Segment Start: TEXT PROVIDED

Avila teams with Leukemia & Lymphoma Society on early-stage cancer trial

The Leukemia & Lymphoma Society knows how to be patient.

Over the last 50 years it's backed hundreds of basic academic research projects on blood cancers, many of which required 15 or 20 or 25 years before a few of the most promising could be nurtured into a new therapy.

A few years ago, though, the LLS adopted a new strategy in its fight to get better cancer therapies out on the market. The society began to back preclinical or early-stage development programs at biotech companies, looking to step in at just the right moment with enough cash to get a program through one of the toughest phases of development.

The LLS is on the lookout for experimental drugs which focus on a "clear unmet medical need," says Louis DeGennaro, Ph.D., LLS's chief mission officer. "We're looking for molecules that might be active in blood cancer that are not being developed.

Segment End: TEXT PROVIDED
Segment Start: GIVEN ENTRIES

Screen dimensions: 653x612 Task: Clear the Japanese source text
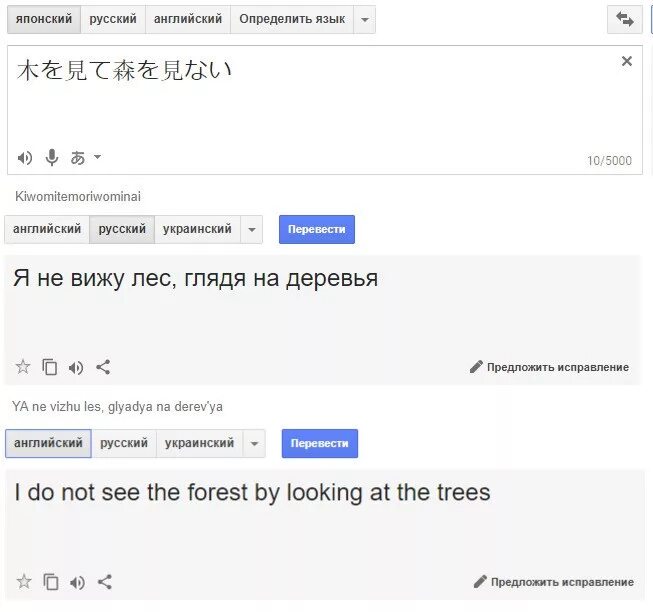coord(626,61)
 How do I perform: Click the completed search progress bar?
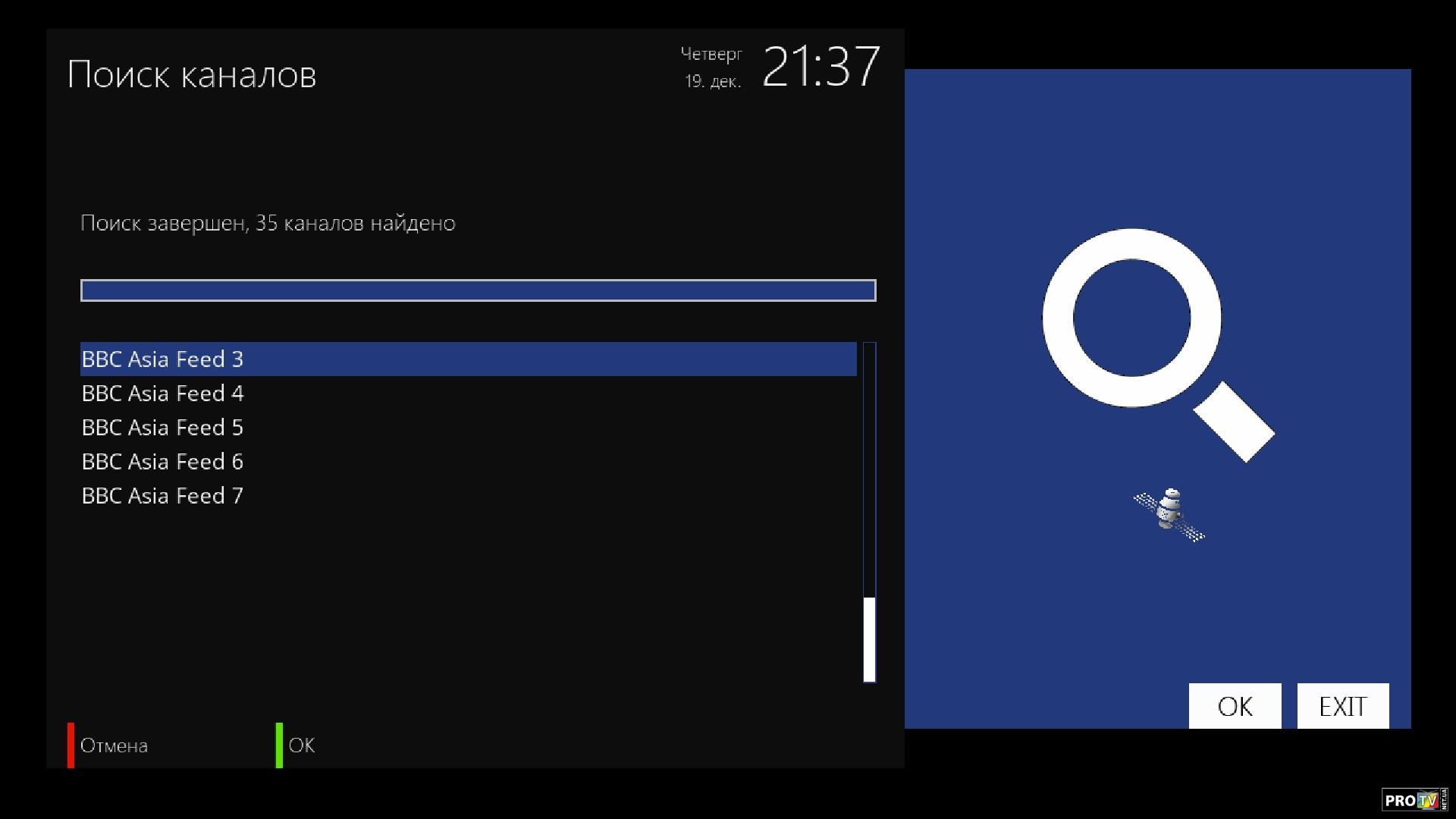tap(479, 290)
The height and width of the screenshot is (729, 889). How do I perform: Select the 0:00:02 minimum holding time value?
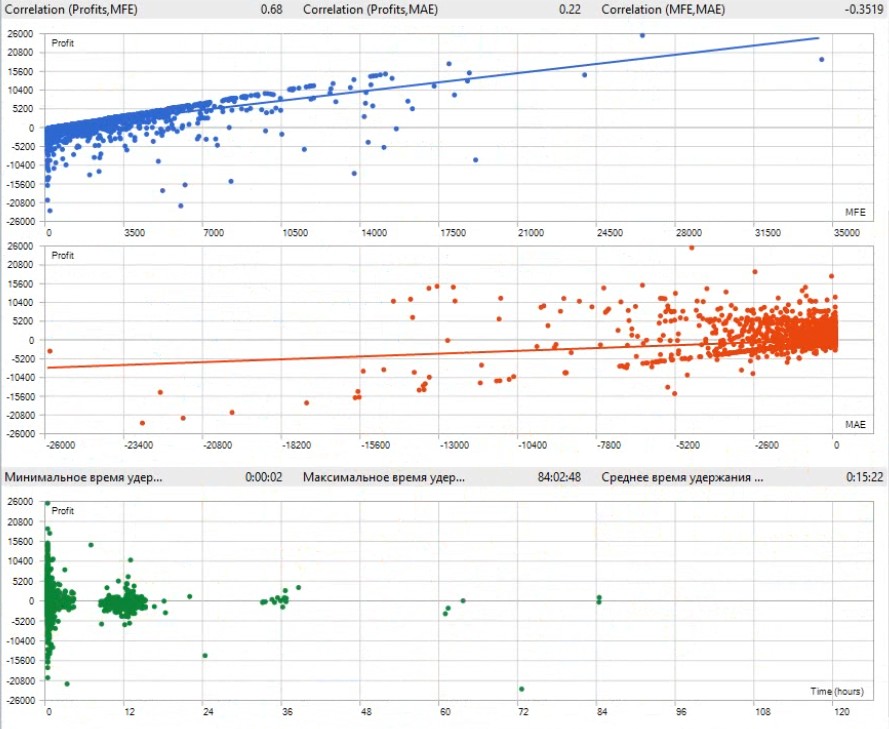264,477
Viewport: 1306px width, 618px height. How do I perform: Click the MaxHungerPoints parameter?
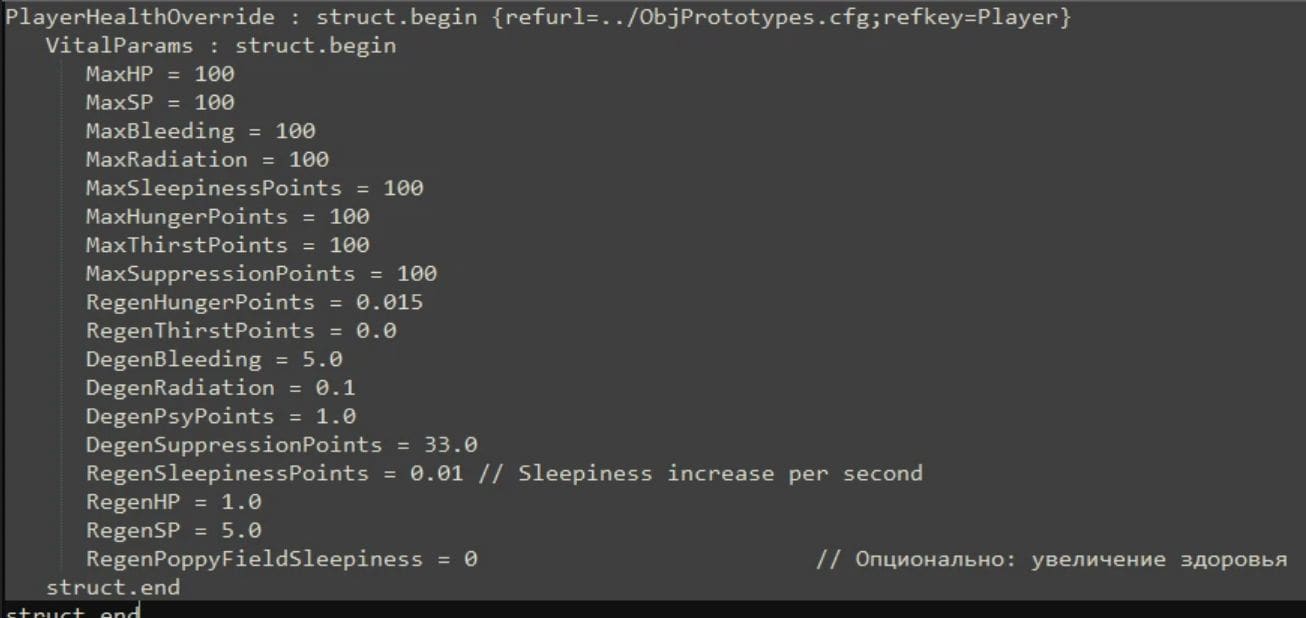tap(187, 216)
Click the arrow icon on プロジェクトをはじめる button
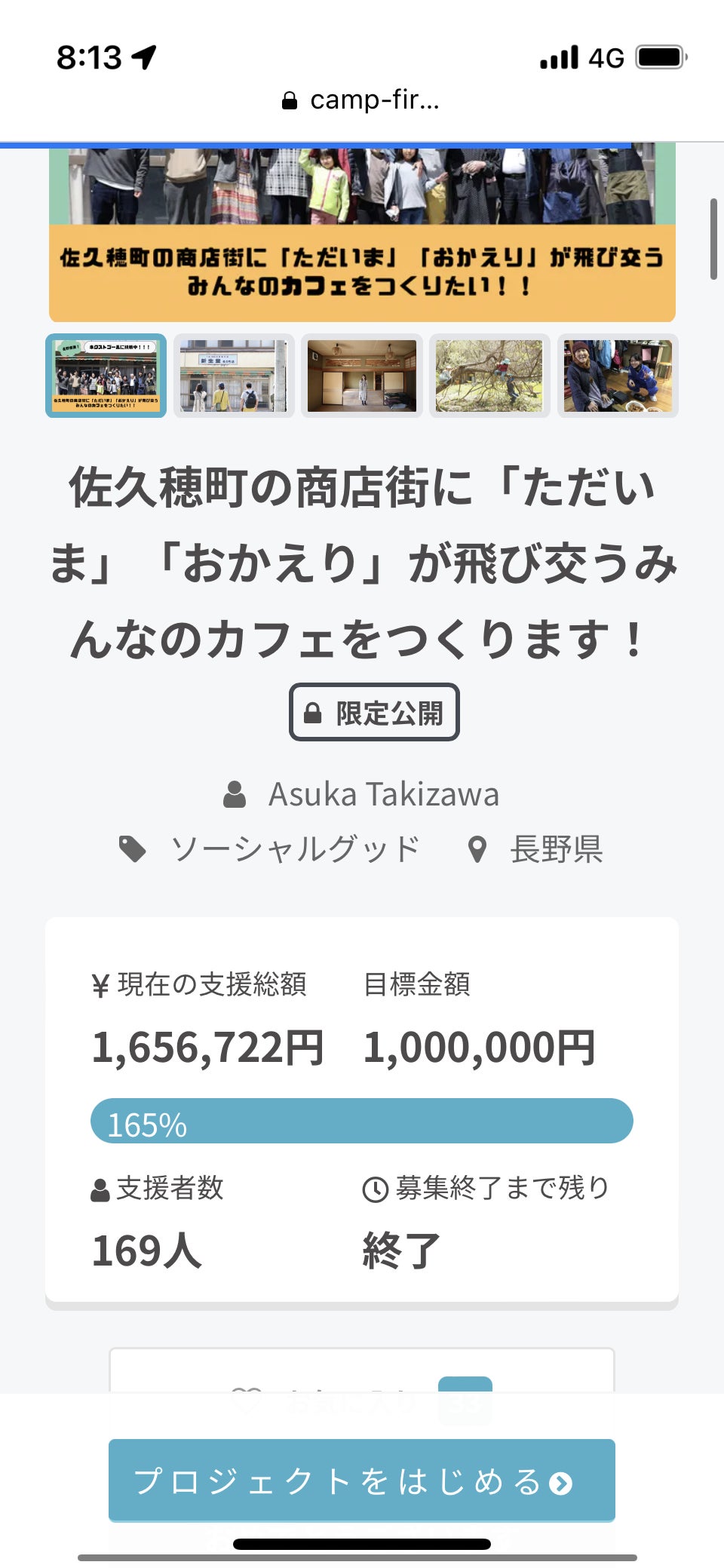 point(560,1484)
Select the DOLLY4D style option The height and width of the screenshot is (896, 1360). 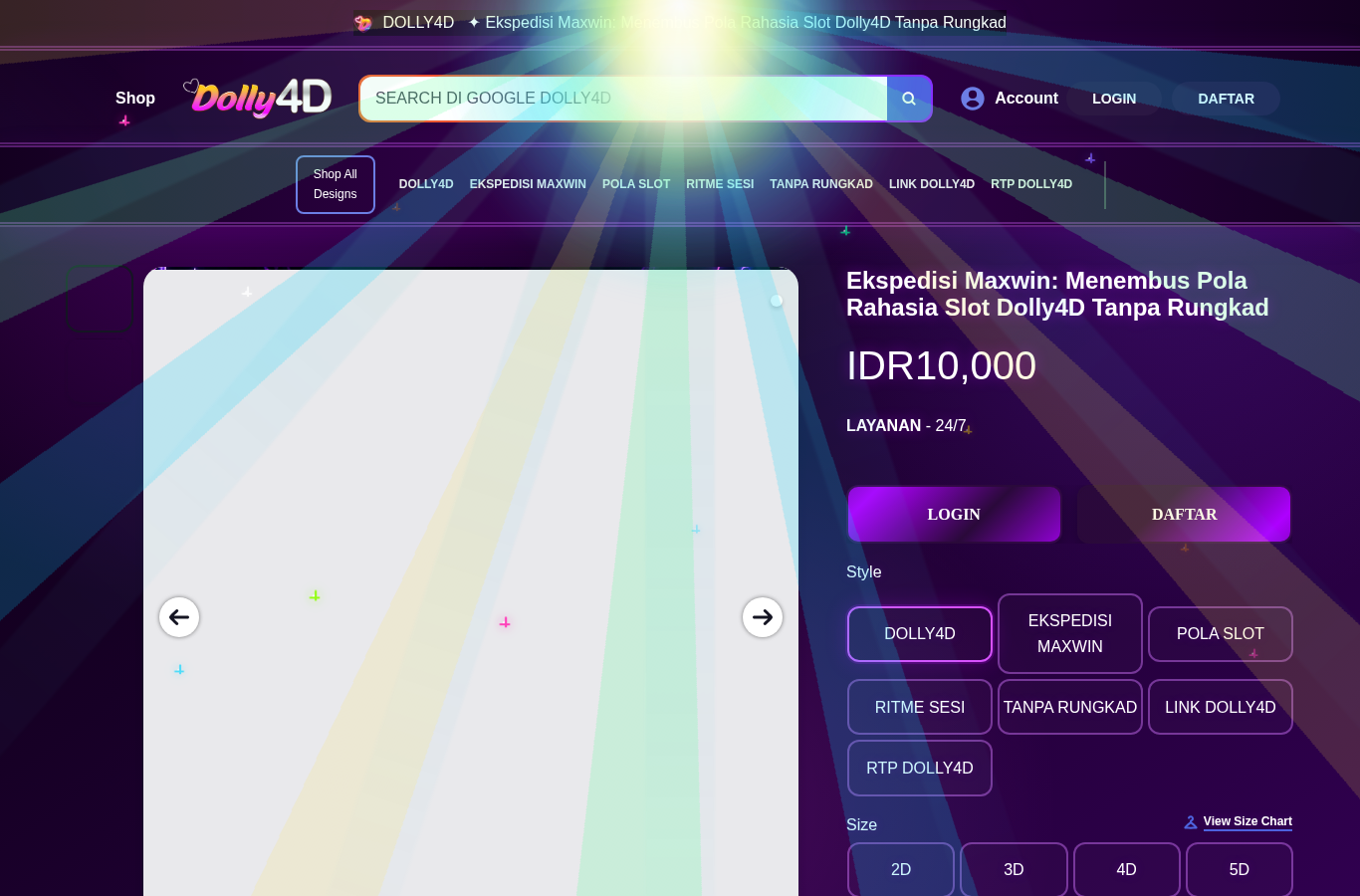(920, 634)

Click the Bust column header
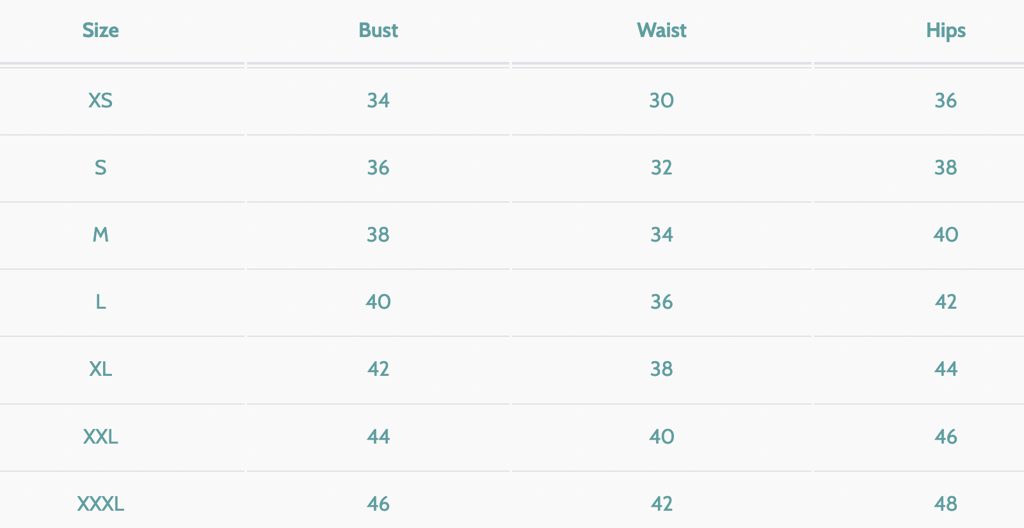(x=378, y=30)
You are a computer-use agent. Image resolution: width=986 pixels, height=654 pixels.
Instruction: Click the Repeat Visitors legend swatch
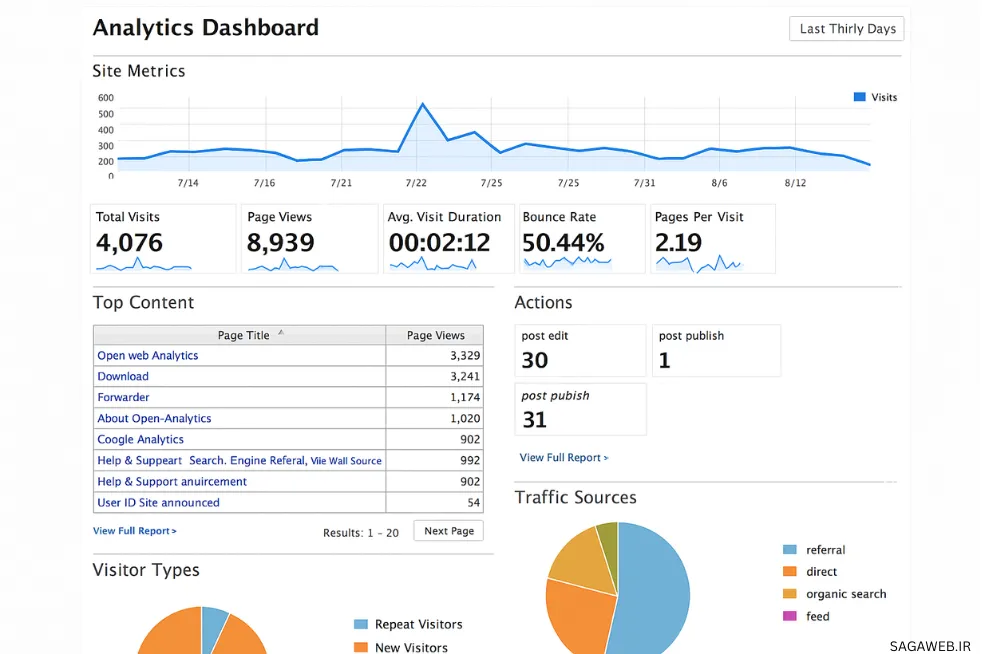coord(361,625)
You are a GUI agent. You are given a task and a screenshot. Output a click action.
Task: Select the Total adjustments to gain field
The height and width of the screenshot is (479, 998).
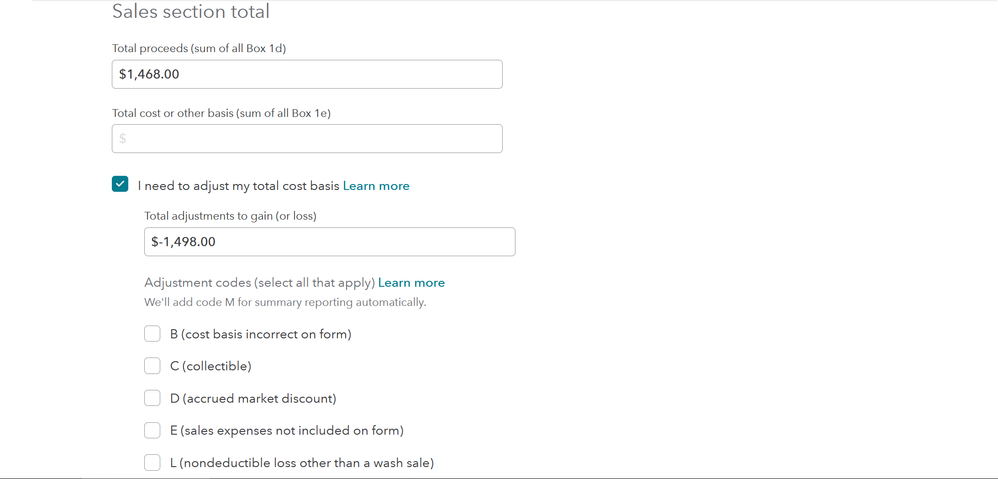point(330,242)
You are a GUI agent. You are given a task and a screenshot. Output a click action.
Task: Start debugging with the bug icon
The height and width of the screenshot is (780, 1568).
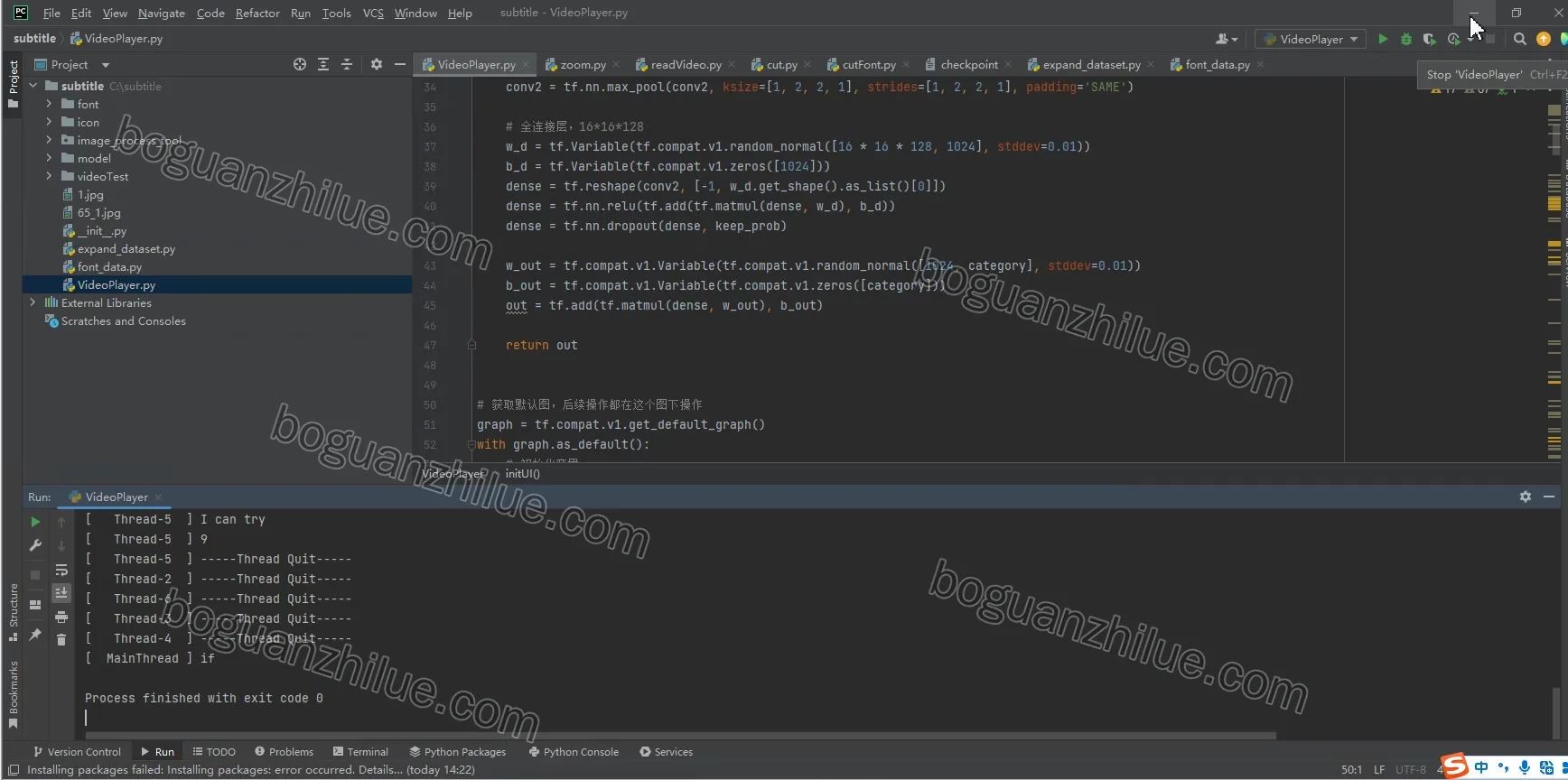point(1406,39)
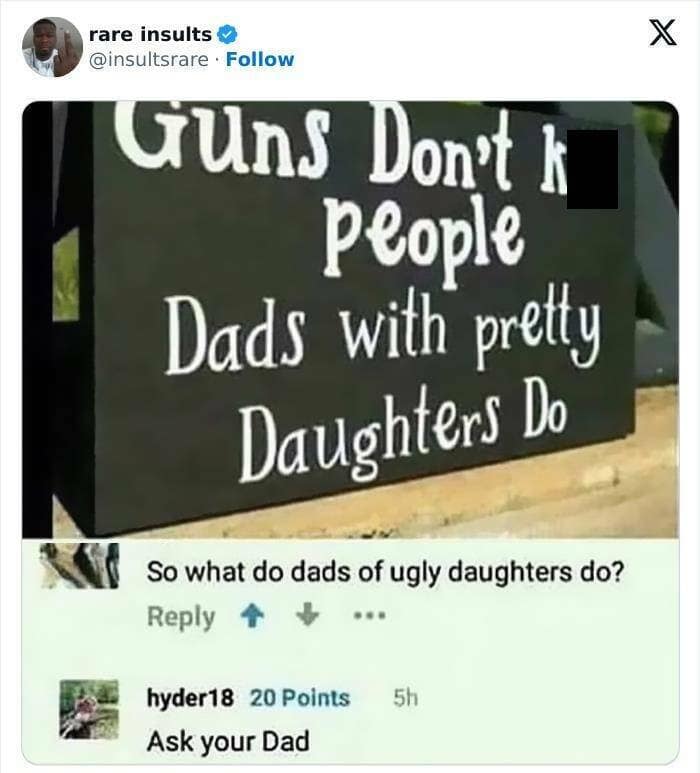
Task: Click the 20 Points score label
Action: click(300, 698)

Segment End: GIVEN ENTRIES

| ACTIONS TO TAKE |
A) Using the article above on the Leukemia & Lymphoma Society, answer these questions:
(i) For how many years has the society backed basic academic research projects on blood cancers?
(ii) What kind of programs at biotech companies did the society begin to back a few years ago?
(iii) What is Louis DeGennaro's position at the LLS?
B) Reproduce the part of the Leukemia & Lymphoma Society article that opens with the words containing "Over the last" and closes with "phases of development.".

| PROBLEM SOLUTIONS |
A)
(i) Over the last 50 years.
(ii) Preclinical or early-stage development programs.
(iii) Chief mission officer.

B)
Over the last 50 years it's backed hundreds of basic academic research projects on blood cancers, many of which required 15 or 20 or 25 years before a few of the most promising could be nurtured into a new therapy.

A few years ago, though, the LLS adopted a new strategy in its fight to get better cancer therapies out on the market. The society began to back preclinical or early-stage development programs at biotech companies, looking to step in at just the right moment with enough cash to get a program through one of the toughest phases of development.